Los bichitos del jardín: vinculación con experiencias personales

El objetivo es poder activar conocimiento previo de un tema y organizar adecuadamente el discurso a través de la narración de experiencias personales.

Dificultad Principiante
Eje Temático Oralidad
Tiempo Entre una y dos horas
¿Qué vas a necesitar?
  • Imágenes de bichitos del jardín
  • Pizarrón

Objetivo

El objetivo es poder activar conocimiento previo de un tema y organizar adecuadamente el discurso a través de la narración de experiencias personales. 

Prácticas del lenguaje | Funciones de la escritura | Narración de experiencias personales | Principiante

Inicio

Se invita a los niños a disponerse en ronda para dialogar. La ronda es el escenario que invita a la intimidad del diálogo. Se necesita un espacio de cercanía y confianza, de miradas que se encuentran.

Es importante que la narración se vincule con un recuerdo impactante porque de esta manera podemos activar recuerdos vívidos que han quedado grabados en nuestra memoria y esto hará más fácil la organización del relato.

La docente aporta la narración de una experiencia impactante vinculada con un bichito, por ejemplo: una picadura de mosquito o de hormiga o el susto al encontrar una oruga o una cucaracha en el jardín de su casa. Puede ser en primera persona o puede hacerse a través de un títere. 

Desarrollo

La docente dice, por ejemplo: “Estaba ayer regando las plantas, muy tranquila, cuando sentí un ardor muy fuerte en el pie. Cuando miré hacia abajo vi un largo caminito rojo. Eran muchas hormigas saliendo de un enorme hormiguero. ¡Menos mal que sólo me picó una! Todavía me molesta la roncha que me dejó. ¿Alguna vez los picó un bichito?”.

Es importante que guíes la toma de turnos en la narración personal, para que cada niño pueda tener su lugar en la interacción y aprovechar este momento para practicar la escucha activa.
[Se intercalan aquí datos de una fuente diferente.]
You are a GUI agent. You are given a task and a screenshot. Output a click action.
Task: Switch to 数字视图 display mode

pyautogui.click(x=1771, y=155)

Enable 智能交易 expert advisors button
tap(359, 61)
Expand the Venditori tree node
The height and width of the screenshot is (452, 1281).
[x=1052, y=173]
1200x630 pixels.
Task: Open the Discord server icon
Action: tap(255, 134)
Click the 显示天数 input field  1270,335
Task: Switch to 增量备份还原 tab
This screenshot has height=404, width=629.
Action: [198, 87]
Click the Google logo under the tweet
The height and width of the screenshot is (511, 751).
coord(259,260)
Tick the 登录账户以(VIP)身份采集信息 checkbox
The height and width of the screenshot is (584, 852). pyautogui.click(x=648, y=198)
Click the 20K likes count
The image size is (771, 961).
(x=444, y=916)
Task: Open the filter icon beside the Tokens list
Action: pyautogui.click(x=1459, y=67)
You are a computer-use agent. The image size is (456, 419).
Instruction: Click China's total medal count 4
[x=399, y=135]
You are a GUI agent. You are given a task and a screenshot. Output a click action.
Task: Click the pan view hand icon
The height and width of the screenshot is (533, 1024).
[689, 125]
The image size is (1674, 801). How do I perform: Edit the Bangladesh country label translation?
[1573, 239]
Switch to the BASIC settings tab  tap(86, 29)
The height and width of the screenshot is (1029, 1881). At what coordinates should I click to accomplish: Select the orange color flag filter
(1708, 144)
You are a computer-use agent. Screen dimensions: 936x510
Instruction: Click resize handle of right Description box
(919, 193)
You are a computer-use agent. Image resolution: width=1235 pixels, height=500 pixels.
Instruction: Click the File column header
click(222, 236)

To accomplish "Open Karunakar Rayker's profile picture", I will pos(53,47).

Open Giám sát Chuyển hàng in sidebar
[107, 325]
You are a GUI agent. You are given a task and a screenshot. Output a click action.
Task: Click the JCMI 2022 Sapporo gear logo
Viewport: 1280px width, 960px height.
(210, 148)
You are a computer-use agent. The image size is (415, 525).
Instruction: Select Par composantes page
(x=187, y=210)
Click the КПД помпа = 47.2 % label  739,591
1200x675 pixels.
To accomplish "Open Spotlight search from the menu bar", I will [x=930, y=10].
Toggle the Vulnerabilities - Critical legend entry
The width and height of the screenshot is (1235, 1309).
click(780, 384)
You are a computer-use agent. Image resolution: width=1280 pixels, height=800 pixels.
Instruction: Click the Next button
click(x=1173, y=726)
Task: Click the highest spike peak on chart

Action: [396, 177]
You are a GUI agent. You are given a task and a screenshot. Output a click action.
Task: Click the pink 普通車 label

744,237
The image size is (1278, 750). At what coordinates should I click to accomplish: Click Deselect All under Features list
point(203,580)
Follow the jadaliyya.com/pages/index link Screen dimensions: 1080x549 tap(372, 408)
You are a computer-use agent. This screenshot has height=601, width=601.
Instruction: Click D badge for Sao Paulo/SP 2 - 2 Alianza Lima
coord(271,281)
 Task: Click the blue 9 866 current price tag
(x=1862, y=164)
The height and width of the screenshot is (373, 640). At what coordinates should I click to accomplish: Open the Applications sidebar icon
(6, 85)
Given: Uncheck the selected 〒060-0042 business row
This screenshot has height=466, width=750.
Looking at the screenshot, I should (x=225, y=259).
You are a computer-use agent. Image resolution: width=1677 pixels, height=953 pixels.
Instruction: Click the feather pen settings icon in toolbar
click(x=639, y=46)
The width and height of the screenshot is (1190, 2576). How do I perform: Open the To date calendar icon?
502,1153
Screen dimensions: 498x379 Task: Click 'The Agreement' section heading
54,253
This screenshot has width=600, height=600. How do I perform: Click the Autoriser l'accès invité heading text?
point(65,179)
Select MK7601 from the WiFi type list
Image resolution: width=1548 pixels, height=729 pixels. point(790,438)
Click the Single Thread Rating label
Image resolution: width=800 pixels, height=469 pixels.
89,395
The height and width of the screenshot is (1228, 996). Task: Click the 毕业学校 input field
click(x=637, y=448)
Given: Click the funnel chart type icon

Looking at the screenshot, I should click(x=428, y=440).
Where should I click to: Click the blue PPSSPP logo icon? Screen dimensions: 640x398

Con la pregunta se abre el juego a las narraciones de anécdotas por parte de los chicos. La docente los anima a contar y a escuchar. Sobre todo, ofrece un modelo de escucha con sus gestos y con las preguntas y comentarios que ayudan a los chicos a recordar, ordenar y poner detalles a su narración.

Cierre

La docente invita a los chicos a recuperar el tema de conversación. Les pregunta: “¿sobre qué hemos estado conversando?”. Y los invita a pensar en una frase o pequeño texto que puedan escribir para no olvidar esa conversación. Será importante lograr un acuerdo: puede ser que la anécdota de uno de los chicos haya destacado sobre las otras y entonces quieran dejarla escrita. O puede ser que decidan escribir el tema general. En cualquier caso, la docente guiará la redacción o composición de ese texto, aportando ajustes a las propuestas de los chicos cuando sea necesario a fin de lograr una producción gramaticalmente adecuada y coherente en cuanto al sentido. Por ejemplo, una frase resumen podría ser:

 

Hoy conversamos sobre las picaduras de hormigas y otros bichitos que pueden estar en un jardín, como las arañas, las abejas o las avispas. A Juani lo picó una araña y tenía el brazo muy hinchado. Tuvieron que llevarlo al hospital.

La docente escribe el texto a la vista de los chicos mientras colabora con ellos en la composición. Luego les dice que va a volver a leer, así piensan si desean agregar o cambiar algo. De esta manera se modela el proceso reflexivo de la producción escrita.

Para disminuir el nivel de dificultad

Se puede acompañar la narración personal de la docente con imágenes que ilustren la anécdota, para lograr mayor activación de la comprensión oral del relato.

Para aumentar el nivel de dificultad

Se puede profundizar en la narración personal, en el momento del cierre de la actividad, a través de preguntas que surjan de sus relatos y que favorezcan la metacognición, por ejemplo: “¿Por qué nos pican los bichitos? ¿Son peligrosos para nosotros? ¿Qué función cumplen en el ecosistema? ¿Cómo podemos evitar que nos piquen?”.